## Source passage:
>> START

Phyllis Papadavid
Overseas Development Institute
The Nigerian economy is in recession,
after having registered two quarters of negative growth in mid-2016. Its
foreign exchange reserves have declined from $37.3 billion to $25 billion
between June 2014 and September 2016 alone, and its current account is now in
deficit, with the IMF expecting it to be 2.8% of GDP in 2016 – its lowest level
since 1998. The slump in oil prices has been a key driver as petroleum exports
represent 90% of Nigeria’s total export revenue. This economic predicament is
exacerbated by policy uncertainty regarding liberalisation of the naira
exchange rate.
President Buhari recently stated that he
anticipates an economic recovery. Yet the composition of the Nigerian economy
has left Nigeria with a growing oil-related external imbalance, suggesting that
prospects for growth, and employment, will remain poor. The Central Bank of
Nigeria (CBN) would like to foster greater exchange rate flexibility to
facilitate a new phase of growth and development. This would enable a
diversified growth path away from the oil sector following Nigeria’s slow
economic transformation.

>> END

## Task description:
Copy out the passage on Nigeria's recession word for word, from start to finish.

## Listed entries:
>> START

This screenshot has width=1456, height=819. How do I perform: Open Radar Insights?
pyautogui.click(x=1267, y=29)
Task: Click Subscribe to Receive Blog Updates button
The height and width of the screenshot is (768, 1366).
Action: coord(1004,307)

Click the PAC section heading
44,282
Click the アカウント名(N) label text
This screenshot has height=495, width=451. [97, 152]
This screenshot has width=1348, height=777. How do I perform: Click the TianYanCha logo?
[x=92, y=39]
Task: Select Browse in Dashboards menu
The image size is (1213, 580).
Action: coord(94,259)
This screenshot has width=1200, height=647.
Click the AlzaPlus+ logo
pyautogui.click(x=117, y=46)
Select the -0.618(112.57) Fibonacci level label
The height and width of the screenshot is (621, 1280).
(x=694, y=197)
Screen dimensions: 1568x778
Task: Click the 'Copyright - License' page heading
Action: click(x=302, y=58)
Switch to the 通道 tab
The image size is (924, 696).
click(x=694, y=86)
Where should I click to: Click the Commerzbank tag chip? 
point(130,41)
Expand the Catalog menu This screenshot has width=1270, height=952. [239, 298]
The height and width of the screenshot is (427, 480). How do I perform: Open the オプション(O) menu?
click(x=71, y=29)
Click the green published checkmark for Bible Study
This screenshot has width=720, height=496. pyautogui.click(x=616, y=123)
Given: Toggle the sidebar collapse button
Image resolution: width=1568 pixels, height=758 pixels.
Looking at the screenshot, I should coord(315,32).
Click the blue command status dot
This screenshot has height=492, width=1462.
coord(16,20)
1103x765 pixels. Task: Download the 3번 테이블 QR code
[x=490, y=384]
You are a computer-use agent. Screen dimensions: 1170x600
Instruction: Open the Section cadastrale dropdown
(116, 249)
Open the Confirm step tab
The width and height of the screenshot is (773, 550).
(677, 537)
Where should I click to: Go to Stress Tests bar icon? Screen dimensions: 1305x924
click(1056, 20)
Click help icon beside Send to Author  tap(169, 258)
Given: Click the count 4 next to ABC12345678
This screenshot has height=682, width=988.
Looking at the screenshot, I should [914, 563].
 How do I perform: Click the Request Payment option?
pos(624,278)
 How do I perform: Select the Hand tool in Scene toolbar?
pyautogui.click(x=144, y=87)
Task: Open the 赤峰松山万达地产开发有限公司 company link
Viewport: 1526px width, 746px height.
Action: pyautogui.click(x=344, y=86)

>> END

## Exercise solution:
Phyllis Papadavid
Overseas Development Institute
The Nigerian economy is in recession,
after having registered two quarters of negative growth in mid-2016. Its
foreign exchange reserves have declined from $37.3 billion to $25 billion
between June 2014 and September 2016 alone, and its current account is now in
deficit, with the IMF expecting it to be 2.8% of GDP in 2016 – its lowest level
since 1998. The slump in oil prices has been a key driver as petroleum exports
represent 90% of Nigeria’s total export revenue. This economic predicament is
exacerbated by policy uncertainty regarding liberalisation of the naira
exchange rate.
President Buhari recently stated that he
anticipates an economic recovery. Yet the composition of the Nigerian economy
has left Nigeria with a growing oil-related external imbalance, suggesting that
prospects for growth, and employment, will remain poor. The Central Bank of
Nigeria (CBN) would like to foster greater exchange rate flexibility to
facilitate a new phase of growth and development. This would enable a
diversified growth path away from the oil sector following Nigeria’s slow
economic transformation.